CAF EVs activated LFs via TGF-β signaling pathway. a CAF-A1/A2 EVs were labeled with PKH67 (green) and the lung tissue sections were stained with Collagen I antibody (red). Scale bar = 50 μm. b Collagen gel contract assay using EVs from CAF-A1 and CAF-A2. EV concentrations tested were 0, 5, 15, 25 μg/well. c Heatmap of RNA sequencing. Enriched Biological Processes with GO term using differentially expressed genes were listed. POSTN was the top one among the enriched gene in both ECM Organization and Cellular Response to TGF-β Stimulus Biological Processes. d Expression of p-Smad2 and p-Smad3 in LFs with or without CAF EV pre-treatment assessed by western blot and immunofluorescent staining. Scale bar = 100 μm. e POSTN expression in LFs in vitro and in the lung tissues of mice (n = 5 per group) treated with CAF-A1/A2 EVs for 3 days. Scale bar = 100 μm. f Images and quantization of adhesion and proliferation of SACC-LM-GFP cells (green) on LFs treated with EVs from SACC-LM, CAF-A1 and CAF-A2. Scale bar = 100 μm. * P < 0.05, ** P < 0.01, *** P < 0.001

To reveal the mechanisms by which LFs were activated by CAF EVs, we pre-treated mouse LFs with CAF-A1/A2 EVs in vitro and performed gene expression analysis by RNA sequencing (Fig. 2c). Gene Ontology (GO) analysis revealed that differentially expressed mRNAs were significantly enriched in the Biological Processes of ECM Organization, Extracellular Structure Development, Skeletal system development, Cellular Response to TGF-β Stimulus etc. POSTN was the top one among the upregulated genes enriched in the Biological Processes of ECM Organization and Cellular Response to TGF-β Stimulus. The enriched Cellular Component and Molecular Function by GO analyses were shown in Additional file 3: Tables S1 and S2.

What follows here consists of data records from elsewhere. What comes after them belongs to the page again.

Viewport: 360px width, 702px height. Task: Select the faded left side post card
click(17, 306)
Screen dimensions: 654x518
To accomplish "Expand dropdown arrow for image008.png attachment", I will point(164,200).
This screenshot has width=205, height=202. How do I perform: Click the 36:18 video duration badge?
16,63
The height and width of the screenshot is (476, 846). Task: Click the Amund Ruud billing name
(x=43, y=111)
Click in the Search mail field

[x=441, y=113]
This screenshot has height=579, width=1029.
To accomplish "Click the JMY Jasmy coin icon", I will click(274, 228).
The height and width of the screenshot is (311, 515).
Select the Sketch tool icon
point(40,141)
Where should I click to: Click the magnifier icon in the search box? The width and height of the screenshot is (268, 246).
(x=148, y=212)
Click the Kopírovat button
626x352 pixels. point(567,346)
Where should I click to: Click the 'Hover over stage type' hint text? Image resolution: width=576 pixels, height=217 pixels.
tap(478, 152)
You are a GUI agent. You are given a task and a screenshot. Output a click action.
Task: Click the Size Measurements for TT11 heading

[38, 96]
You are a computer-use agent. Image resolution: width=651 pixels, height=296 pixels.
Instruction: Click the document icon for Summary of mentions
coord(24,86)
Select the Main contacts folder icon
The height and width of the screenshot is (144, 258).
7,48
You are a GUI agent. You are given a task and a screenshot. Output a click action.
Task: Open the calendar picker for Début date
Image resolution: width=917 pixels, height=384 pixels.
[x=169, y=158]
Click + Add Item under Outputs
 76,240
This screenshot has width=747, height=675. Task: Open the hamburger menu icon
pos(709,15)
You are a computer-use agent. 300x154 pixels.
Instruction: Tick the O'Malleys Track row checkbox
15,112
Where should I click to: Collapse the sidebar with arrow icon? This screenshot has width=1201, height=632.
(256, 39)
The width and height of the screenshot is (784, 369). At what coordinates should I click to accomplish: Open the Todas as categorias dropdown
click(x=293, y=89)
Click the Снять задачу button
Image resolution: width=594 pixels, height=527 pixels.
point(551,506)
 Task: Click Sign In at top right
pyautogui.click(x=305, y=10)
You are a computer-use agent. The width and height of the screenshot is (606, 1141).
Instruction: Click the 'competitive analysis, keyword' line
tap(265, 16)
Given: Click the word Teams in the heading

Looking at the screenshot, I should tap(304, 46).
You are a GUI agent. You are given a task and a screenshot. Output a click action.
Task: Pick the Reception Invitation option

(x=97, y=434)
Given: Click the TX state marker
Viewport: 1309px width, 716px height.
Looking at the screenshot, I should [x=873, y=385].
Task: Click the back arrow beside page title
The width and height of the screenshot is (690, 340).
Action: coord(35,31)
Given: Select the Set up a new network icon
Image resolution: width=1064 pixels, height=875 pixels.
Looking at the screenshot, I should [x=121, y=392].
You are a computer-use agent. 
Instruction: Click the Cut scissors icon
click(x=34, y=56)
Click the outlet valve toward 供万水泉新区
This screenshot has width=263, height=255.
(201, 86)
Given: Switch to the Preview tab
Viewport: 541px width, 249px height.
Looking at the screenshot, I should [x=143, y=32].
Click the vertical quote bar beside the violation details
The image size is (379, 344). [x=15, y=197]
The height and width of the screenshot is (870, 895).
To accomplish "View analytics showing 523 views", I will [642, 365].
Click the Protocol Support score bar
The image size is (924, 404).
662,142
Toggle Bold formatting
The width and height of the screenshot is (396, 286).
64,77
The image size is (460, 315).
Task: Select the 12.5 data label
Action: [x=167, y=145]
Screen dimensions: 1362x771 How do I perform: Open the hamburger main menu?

TGF-β signaling pathway has been reported to be one of the major pathways by which fibroblasts are activated with increased expression of FAP and α-SMA. Then we investigated whether TGF-β signaling pathway was activated in LFs pre-treated with CAF EVs. Western blot confirmed the expression of phosphorylated Smad3 (p-Smad3) in LFs by CAF EV treatment (Fig. 2d). Cell immunofluorescent staining revealed p-Smad3 expressed in the nuclei and positive cell number significantly increased with CAF-A1/A2 EV treatment, compared with the control (Fig. 2d). It suggested that TGF-β signaling pathway participated LF activation induced by CAF EVs. By contrast, NF EVs failed to induce p-Smad3 expression in LFs (Additional file 2: Figure. S6D).

Next, we examined whether CAF EVs could induce POSTN expression in LFs. Immunofluorescent staining confirmed POSTN expression in LFs pre-treated with CAF-A1/A2 EVs, compared with the control (Fig. 2e). Then we investigated whether POSTN was a biomarker of the pre-metastatic niche created by CAF EVs in vivo. It was demonstrated that POSTN expression increased significantly in the lungs of mice with CAF-A1/A2 EV treatment as early as day 3 (Fig. 2e). By contrast, POSTN expression did not changed significantly in the lungs of mice with SACC-LM EV treatment at day 3 (data not shown). It suggested that POSTN might be a potential biomarker characterizing the CAF EV-induced pre-metastatic niche in the lungs at an early time.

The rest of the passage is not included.